À l’issue de cette réunion, le médecin devrait notifier le demandeur de la décision, « oralement et par écrit », dans un délai de quinze jours. Si la décision est positive, le patient devrait encore respecter un délai de deux jours de réflexion avant de confirmer au médecin sa volonté de mourir. 

À partir de là, le médecin ferait une prescription de la substance létale, adressée à une pharmacie habilitée par le ministère de la Santé. La date de l’administration de cette substance devrait être discutée avec le patient, et pourrait avoir lieu à son domicile ou dans un autre lieu, « à l’exception des voies et espaces publics »  naturellement.
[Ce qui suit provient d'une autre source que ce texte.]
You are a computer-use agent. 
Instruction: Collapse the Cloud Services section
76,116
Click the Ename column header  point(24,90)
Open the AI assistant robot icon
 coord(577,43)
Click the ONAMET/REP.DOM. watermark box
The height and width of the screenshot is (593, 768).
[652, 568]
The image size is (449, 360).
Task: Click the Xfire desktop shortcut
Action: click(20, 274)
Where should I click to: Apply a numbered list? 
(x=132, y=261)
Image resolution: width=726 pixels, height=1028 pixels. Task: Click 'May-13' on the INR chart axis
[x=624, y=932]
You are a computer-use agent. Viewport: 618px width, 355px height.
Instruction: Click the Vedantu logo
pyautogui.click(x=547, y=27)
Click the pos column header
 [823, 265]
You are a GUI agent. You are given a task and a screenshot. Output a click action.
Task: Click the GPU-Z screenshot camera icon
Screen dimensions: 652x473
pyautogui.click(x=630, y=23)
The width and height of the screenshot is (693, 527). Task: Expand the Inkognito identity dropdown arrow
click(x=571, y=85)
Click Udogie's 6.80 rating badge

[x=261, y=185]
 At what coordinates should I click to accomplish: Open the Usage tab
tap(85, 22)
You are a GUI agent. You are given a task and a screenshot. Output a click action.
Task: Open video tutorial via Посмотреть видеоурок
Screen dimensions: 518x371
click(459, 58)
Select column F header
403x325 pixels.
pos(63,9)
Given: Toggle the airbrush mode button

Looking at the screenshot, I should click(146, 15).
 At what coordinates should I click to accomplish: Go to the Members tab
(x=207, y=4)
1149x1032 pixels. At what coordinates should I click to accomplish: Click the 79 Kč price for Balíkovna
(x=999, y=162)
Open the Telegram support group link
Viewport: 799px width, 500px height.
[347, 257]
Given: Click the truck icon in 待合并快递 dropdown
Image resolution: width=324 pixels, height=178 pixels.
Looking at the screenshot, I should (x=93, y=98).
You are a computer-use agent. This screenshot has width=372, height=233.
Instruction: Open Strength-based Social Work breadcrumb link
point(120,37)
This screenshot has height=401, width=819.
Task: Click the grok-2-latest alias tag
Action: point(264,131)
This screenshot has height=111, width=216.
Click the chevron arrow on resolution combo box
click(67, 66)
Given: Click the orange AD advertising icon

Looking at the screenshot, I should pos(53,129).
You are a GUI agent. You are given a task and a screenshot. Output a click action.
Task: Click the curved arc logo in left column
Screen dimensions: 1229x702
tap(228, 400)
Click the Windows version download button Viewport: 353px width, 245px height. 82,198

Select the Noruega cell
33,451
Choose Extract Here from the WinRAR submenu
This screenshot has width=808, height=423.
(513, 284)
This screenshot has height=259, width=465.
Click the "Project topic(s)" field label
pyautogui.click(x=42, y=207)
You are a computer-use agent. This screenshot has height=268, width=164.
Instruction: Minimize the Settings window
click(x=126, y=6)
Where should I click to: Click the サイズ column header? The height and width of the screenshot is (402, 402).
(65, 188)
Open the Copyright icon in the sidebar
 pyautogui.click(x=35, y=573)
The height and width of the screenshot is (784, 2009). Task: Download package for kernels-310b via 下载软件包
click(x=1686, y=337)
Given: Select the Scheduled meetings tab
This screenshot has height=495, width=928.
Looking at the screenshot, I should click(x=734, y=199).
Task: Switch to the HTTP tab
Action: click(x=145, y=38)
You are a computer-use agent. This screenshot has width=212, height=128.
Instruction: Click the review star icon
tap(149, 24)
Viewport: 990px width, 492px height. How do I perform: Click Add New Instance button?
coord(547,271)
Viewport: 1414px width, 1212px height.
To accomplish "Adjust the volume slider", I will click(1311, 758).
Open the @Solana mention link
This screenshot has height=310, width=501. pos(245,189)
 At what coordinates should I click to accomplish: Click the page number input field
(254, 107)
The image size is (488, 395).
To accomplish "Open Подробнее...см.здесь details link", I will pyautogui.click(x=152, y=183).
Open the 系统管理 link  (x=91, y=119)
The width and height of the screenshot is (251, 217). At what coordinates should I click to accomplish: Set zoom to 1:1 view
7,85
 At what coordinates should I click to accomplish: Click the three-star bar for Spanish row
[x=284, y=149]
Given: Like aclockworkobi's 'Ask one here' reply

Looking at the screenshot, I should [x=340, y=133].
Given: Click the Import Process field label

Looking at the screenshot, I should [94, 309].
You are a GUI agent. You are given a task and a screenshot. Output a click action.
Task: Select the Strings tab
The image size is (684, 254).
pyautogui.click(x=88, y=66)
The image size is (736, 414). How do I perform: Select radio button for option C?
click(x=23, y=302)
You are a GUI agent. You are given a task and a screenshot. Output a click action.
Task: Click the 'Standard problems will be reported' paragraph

Au jour choisi, le médecin ou l’infirmier chargé d’administrer la substance létale devrait demander au patient de confirmer sa volonté en veillant à « ce qu’elle ne subisse aucune pression ». Puis il « surveille »  l’administration de la substance par le patient ou, si celui-ci n’est pas en mesure de le faire, l’administre lui-même. 

Une fois le décès constaté par le médecin, le certificat de décès est établi selon les procédures habituelles. En commission, des députés avaient souhaité qu’il soit porté sur le certificat que la personne soit décédée « de mort naturelle ». Cet ajout a finalement été supprimé du texte final. 

Le reste du texte porte notamment sur les questions de contentieux, le contrôle et l’évaluation du dispositif. 

Comme c’est le cas pour l’IVG, la proposition de loi prévoit une « clause de conscience », ce qui signifie que des soignants peuvent refuser de participer à ces procédures. Ils seraient légalement tenus, néanmoins, d’orienter les patients vers des professionnels disposés à mettre en œuvre l’aide à mourir. 

Ce texte va maintenant être transmis au Sénat.

Soins palliatifs

Quant au texte sur « l’égal accès de tous à l’accompagnement et aux soins palliatifs » , il a suscité bien moins de débats et a été adopté à l’unanimité.  Il vise notamment à ce que soient créées des unités de soins palliatifs dans chaque département du pays, avec un premier objectif de deux unités minimum par région en 2030. Le texte crée un « droit à bénéficier d’un accompagnement et de soins palliatifs », droit dont l’effectivité sera garantie par les ARS. 

Le texte précise que l’accès aux soins palliatifs devra être assuré « dans le cadre d’organisations territoriales spécifiques », pilotées par les ARS. Ces « organisations territoriales »  devront réunir, outre les acteurs de la santé, des représentants des collectivités territoriales. 

Notons que les représentants des collectivités devraient également être membres d’une future « instance de gouvernance de la stratégie décennale d’accompagnement et des soins palliatifs », qui serait créée lorsque la loi sera promulguée.